Which in turn brought him once again to asking himself the same question that had been in his mind ever since he’d arrived in Oxford early that morning.
What the hell am I doing back here?
Ben knew what.
It had been a spur of the moment thing. A snap decision. Perhaps not, in retrospect, the wisest idea he’d ever had. Perhaps he was getting sentimental, after all. Which wasn’t like him, or so he would have preferred to think. But he was here now. One night, and tomorrow he’d be sixty miles away having his business meeting; then soon after that he’d be home again at Le Val, getting on with life and work.
It was no big deal. He’d survived worse things in his time.

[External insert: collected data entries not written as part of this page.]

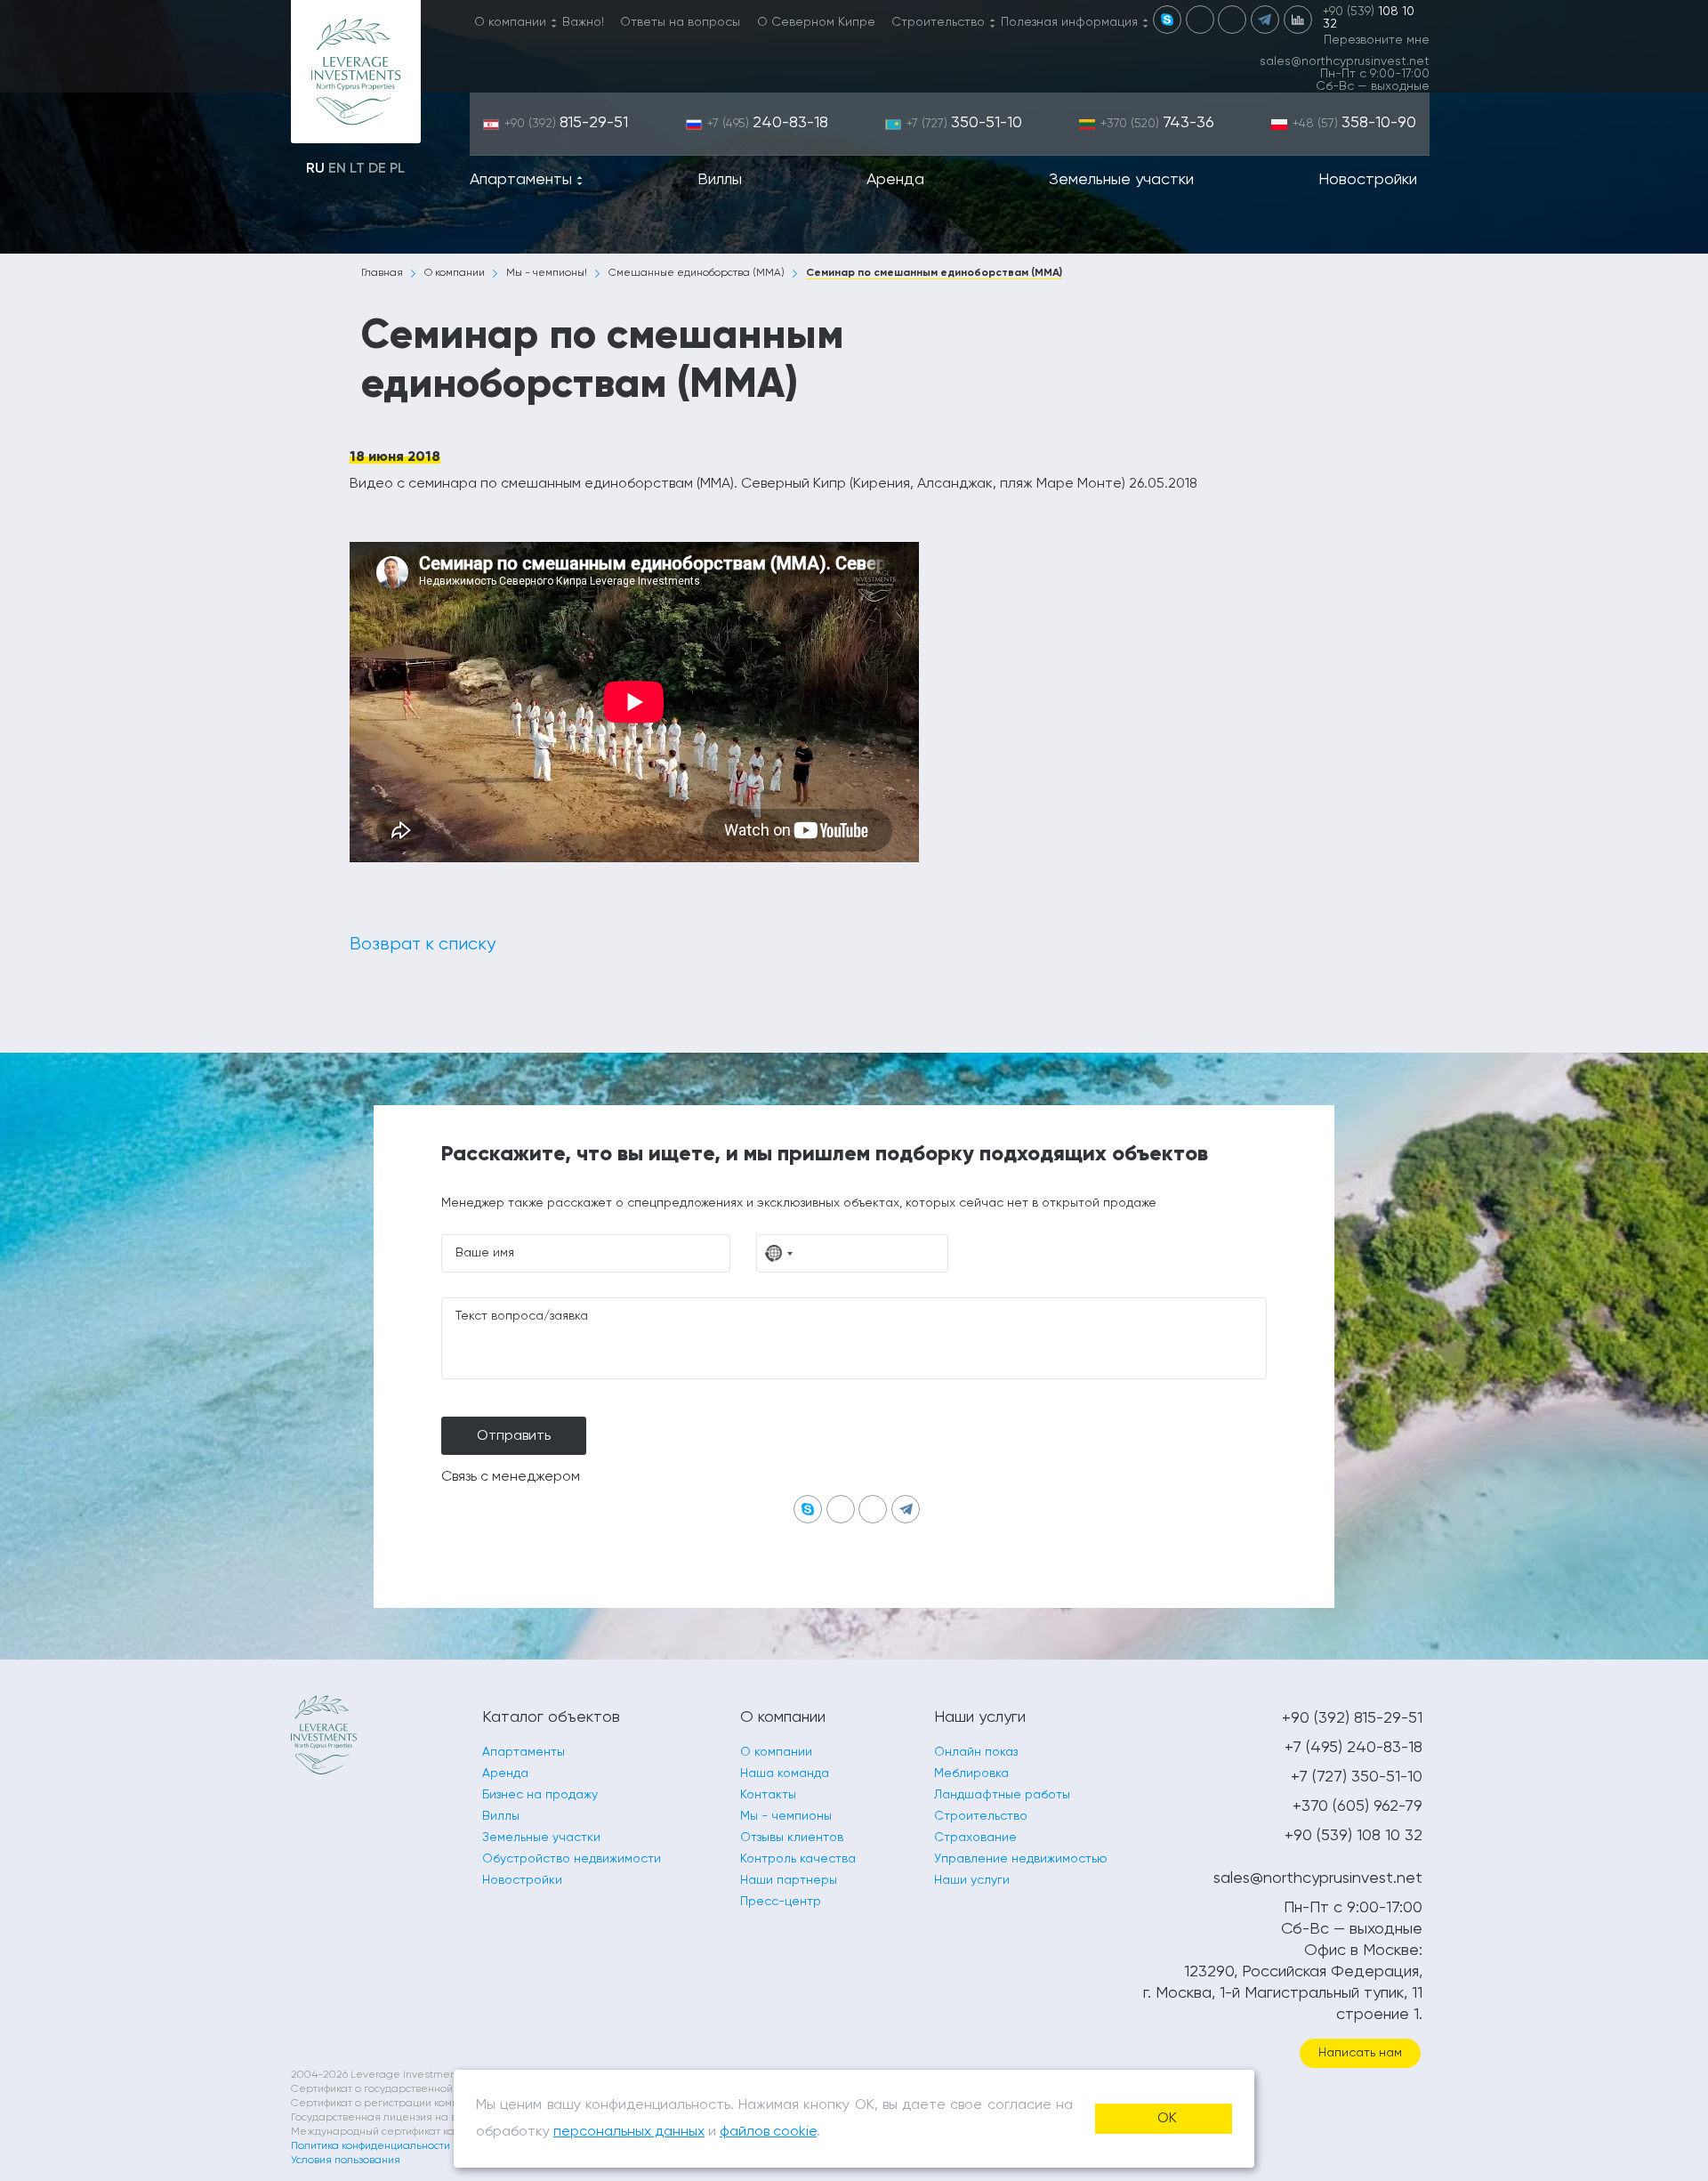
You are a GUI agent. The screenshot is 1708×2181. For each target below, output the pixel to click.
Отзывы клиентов (791, 1837)
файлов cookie (768, 2132)
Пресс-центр (780, 1901)
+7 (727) (964, 123)
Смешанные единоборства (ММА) (696, 273)
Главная (382, 273)
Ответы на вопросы (680, 22)
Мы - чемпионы (786, 1816)
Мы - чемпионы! (546, 273)
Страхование (975, 1837)
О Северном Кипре (816, 22)
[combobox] (779, 1253)
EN (337, 169)
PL (397, 169)
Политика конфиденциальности (370, 2146)
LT (357, 169)
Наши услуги (972, 1880)
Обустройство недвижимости (571, 1859)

He looked at his watch. They’d still be serving breakfast in Hall, and he needed a coffee. But he felt grubby after the long drive up from Normandy and decided to take a quick shower first. Old Library was, as its name suggested, the oldest block of undergraduate accommodation within the college buildings, and convenience of facilities hadn’t been uppermost in the minds of the architects back then. Each floor had just one communal bathroom, which in Ben’s case was down the musty-smelling corridor from his room, past a series of deep-set oval windows and down a short flight of creaky s
teps.
The bathroom was still pretty much as scabby and mouldy as Ben remembered, and the plumbing still howled like a werewolf at full moon. He showered in tepid water, dressed quickly, then locked up his room. The oversized door key he’d been issued at the Porter’s Lodge on arrival was the same Victorian affair he’d used back in the day. He slipped it in his pocket and hurried downstairs and out of the iron-studded door of Old Library. The way to the Great Hall was through a small cloistered quad, which until about 1520 had been the site of an eighth-century priory. Lots of history in this place. But right now Ben was more concerned about missing his morning coffee, and he quickened his step up the grand staircase to the Great Hall.

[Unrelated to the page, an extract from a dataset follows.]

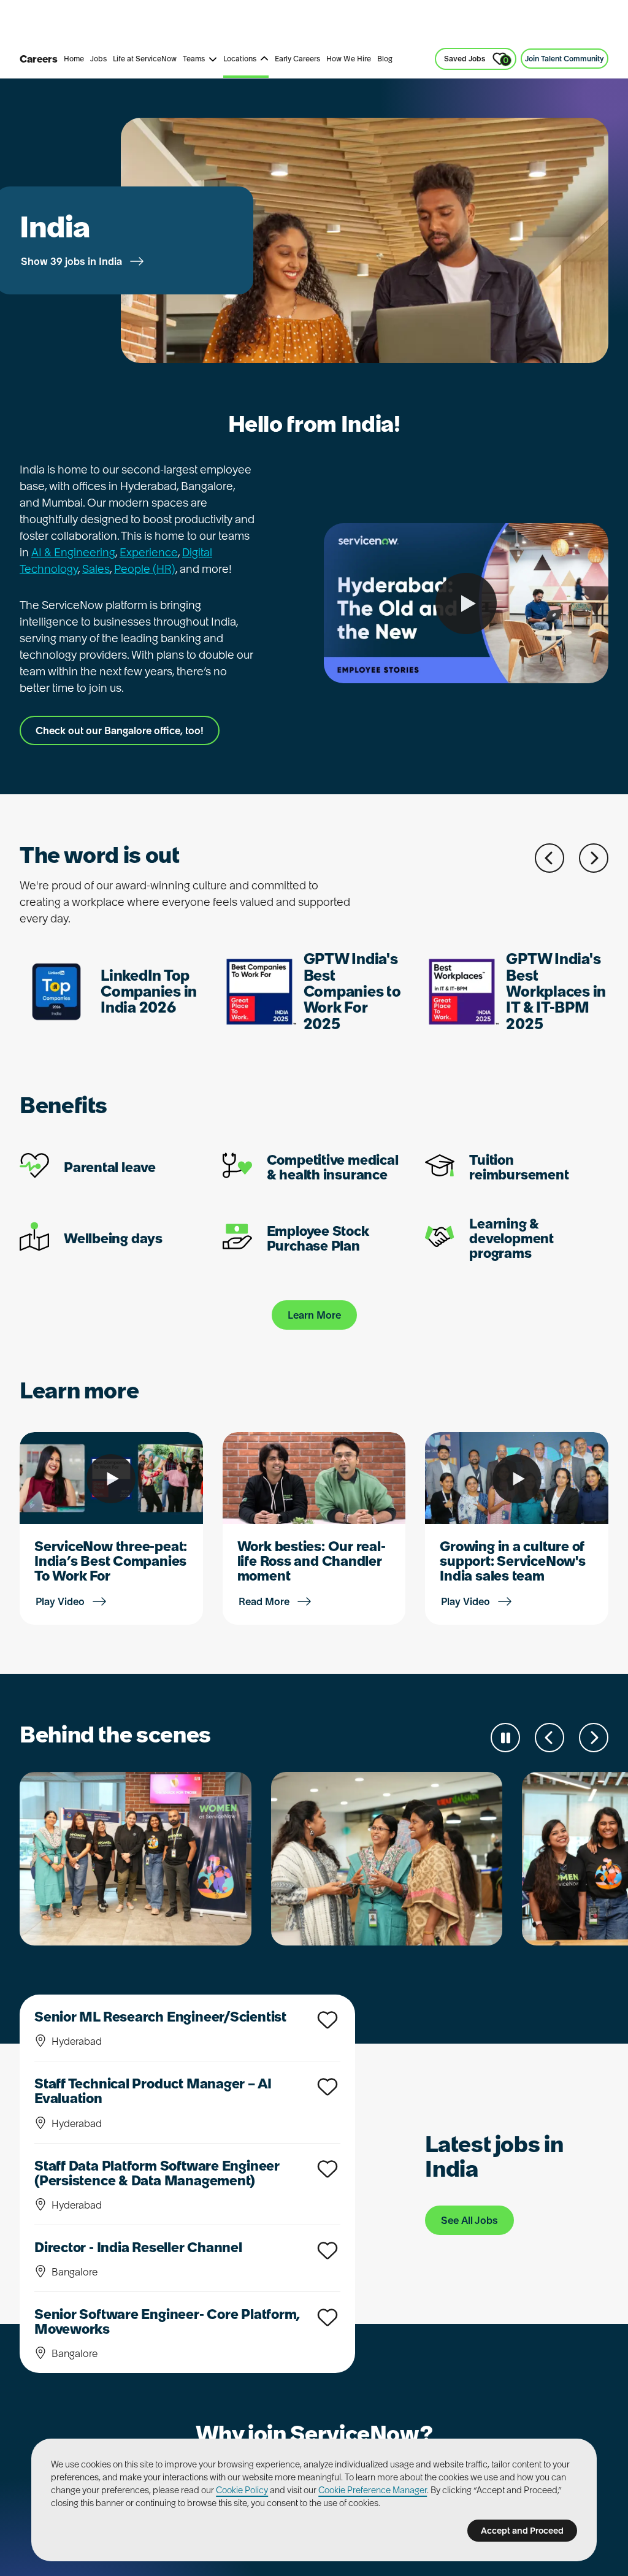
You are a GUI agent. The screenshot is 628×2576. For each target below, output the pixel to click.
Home (74, 58)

That hadn’t changed either, with its grand vaulted ceiling and richly wood-panelled walls hung with scores of old gilt-framed portraits of Oxford luminaries through the ages whose names Ben had never cared to remember, and the three immensely long tables on which those students brave enough to consume college food took their meals. Ben vaguely remembered hearing a while back that some big movie production had used the hall as a location. Something about a boy wizard, he remembered, but that was all. He didn’t watch a lot of movies.
Breakfast time was winding to a close. A few people were filing along the self-service aisle on the left of the hall, picking up pastries and croissants and being poured coffees by the college staff. Ben got himself a mug of black coffee, nothing to eat, and took it over to sit on his own at the bottom end of one of the long trestle dining tables, not too far from the door, intending to gulp down his coffee and slip away without having to get into conversation with anyone.
He glanced at the faces of the others in the hall. They were mostly about his age, and he supposed they were old members from his year, here like him to attend the college reunion. Some of them knew each other and had bundled together into little groups, their laughter and excited chatter echoing in the huge room. He didn’t remember them.